As illustrated in FIG. 1, the computing device 110 includes one or more processors 112, a memory 114, a modeling engine 120, one or more communication interfaces 122, and input/output (I/O) devices 124. The one or more processors 112 may include a central processing unit (CPU), graphics processing unit (GPU), a microprocessor, a controller, a microcontroller, a set of microprocessors, an application-specific integrated circuit (ASIC), an application-specific standard product (ASSP), or any combination thereof. The memory 114 may include read only memory (ROM) devices, random access memory (RAM) devices, one or more hard disk drives (HDDs), flash memory devices, solid state drives (SSDs), other devices configured to store data in a persistent or non-persistent state, network memory, cloud memory, local memory, or a combination of different memory devices. The memory 114 may also store instructions 116 that, when executed by the one or more processors 112, cause the one or more processors 112 to perform operations described herein with respect to the functionality of the computing device 110 and the system 100. The memory 114 may further include one or more databases 118, which may store data associated with operations described herein with respect to the functionality of the computing device 110 and the system 100.
The communication interface(s) 122 may be configured to communicatively couple the computing device 110 to the one or more networks 150 via wired and/or wireless communication links according to one or more communication protocols or standards. The I/O devices 124 may include one or more display devices, a keyboard, a stylus, a scanner, one or more touchscreens, a mouse, a trackpad, a camera, one or more speakers, haptic feedback devices, or other types of devices that enable a user to receive information from or provide information to the computing device 110.

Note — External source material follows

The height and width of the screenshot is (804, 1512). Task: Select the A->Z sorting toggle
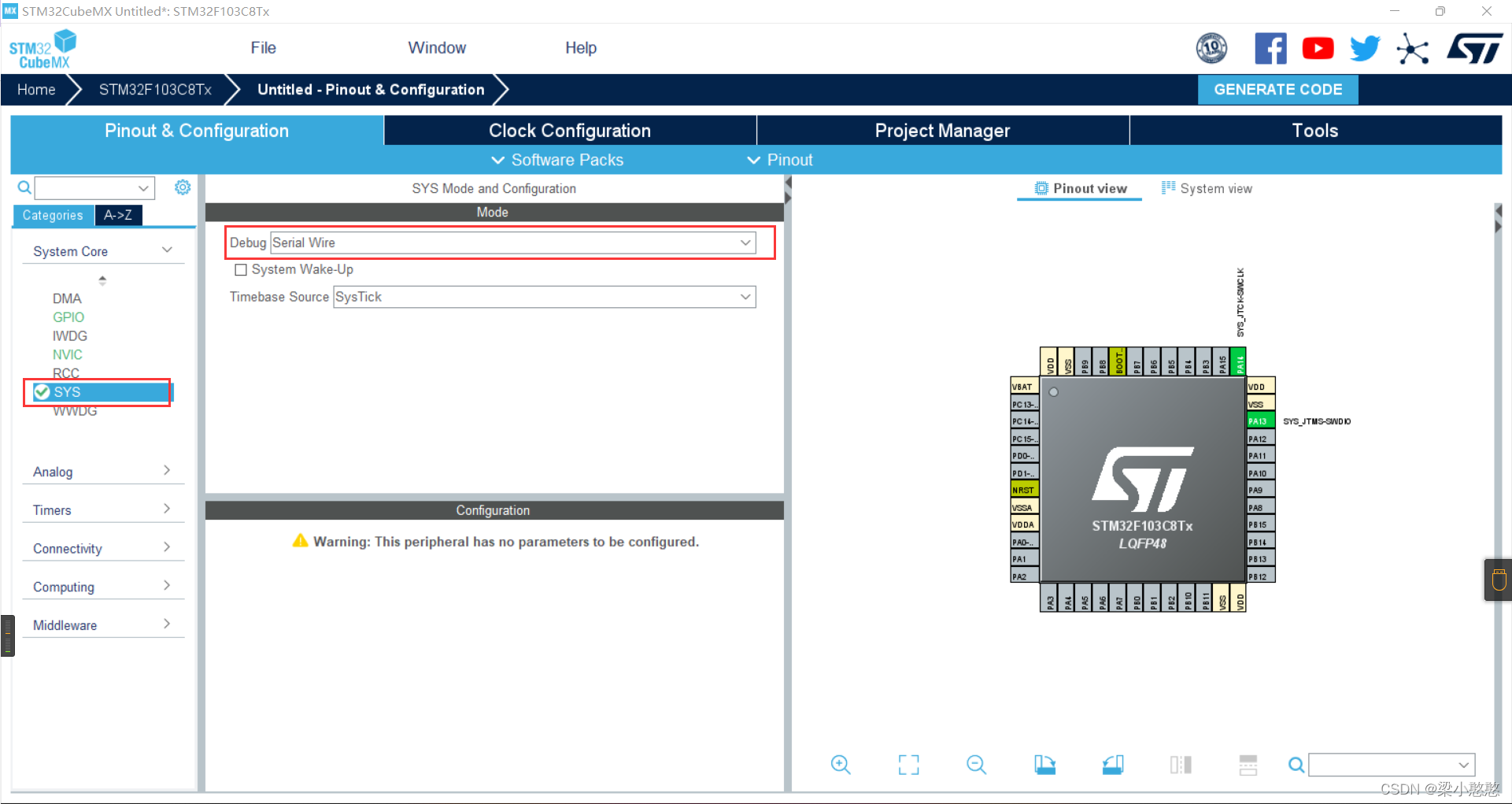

The one or more databases 118 may be configured to store information and/or documents. For example, the one or more databases 118 may include one or more databases storing input data sets that are compared for item matching, and other data that may be used for implicit learning to provide the item matching, as discussed with respect to FIGS. 2-6. For example, the one or more databases 118 may also store embedding functions used for embedding the input data (e.g., implicit representations), as well as algorithms for implicit learning to generate the item matches, suggested items to be included in a match set, and/or ranking of items that may belong to a match set, based on the embedded input data.
The computing device 130 is shown to include one or more processors 132, a memory 134 storing instructions 136, one or more communication interfaces 138, and one or more I/O devices 140. These elements of the computing device 130 may be similar to the corresponding elements of the computing device 110 described above.
The modeling engine 120 of the computing device 110 may be configured to support operations for accurately identifying match sets and reducing false negatives (e.g., by providing a ranking of items that are likely matches), as discussed in detail with respect to FIGS. 2-6. Although the following discussions describe the modeling engine 120 as performing the embedding of input data and identifying relationships or patterns in the embedded representation of the input data for item matching, the techniques described herein may be performed, additionally, or alternatively, by the computing device 110 or any components of the computing device 110.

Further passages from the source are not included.